McGuireWoods Pittsburgh partner Bryan Brantley grew up attending Boys & Girls Clubs in Youngstown, Ohio. He has witnessed the evolution of youth organizations from just a “place to go” after school to dynamic environments that stimulate learning and development for children. Today, Brantley plays a significant role with Pittsburgh’s National Aviary, which impacts kids through educational opportunities, and he serves his community through involvement in several youth organizations in the city.
Brantley certainly takes McGuireWoods’ “community” core value to heart. In 2014, he joined the board of the National Aviary, located on Pittsburgh’s North Side. As a nonprofit center working to protect birds and their habitats, the aviary promotes the importance of education to support its initiatives.
Brantley stressed the value of the National Aviary for kids within the community. “I thought it was an important jewel that the city had that a lot of people didn’t know about,” he said. “What drew me to it is the fact it was on the North Side, but also their outreach. They do a lot for the inner-city schools, showing career choices to the kids who would not have the opportunity otherwise.”

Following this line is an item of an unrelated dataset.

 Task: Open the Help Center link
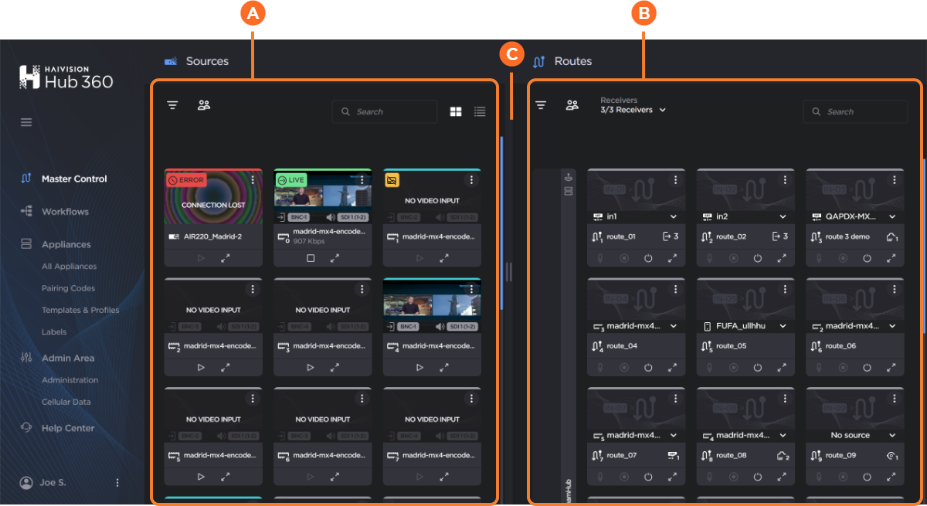(67, 428)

In addition to its array of preservation resources, the aviary provides educational opportunities for kids in the area. “There is something therapeutic for kids about having these interactions with the animals,” Brantley said. “That’s a main draw for me and I think it is a very important institution to continue to support.”
Brantley also volunteers at other organizations that support underprivileged children in the Pittsburgh area. He has been involved with the Sarah Heinz House Boys & Girls Club since 2013. The Heinz House, also on Pittsburgh’s North Side, provides after-school care and summer activities that promote education and fitness for youth development.
And Brantley supports the YMCA of Greater Pittsburgh’s “Y Achievers” program, which aims to “expose youth to career and college knowledge through the lens of professionals who look like them.”
Noted Brantley: “These kids are really special and these programs offer a safe place for them to be off the streets in a place where people care about them. We’re trying to make sure that everything we expose them to helps them toward their future. That’s the biggest thing.”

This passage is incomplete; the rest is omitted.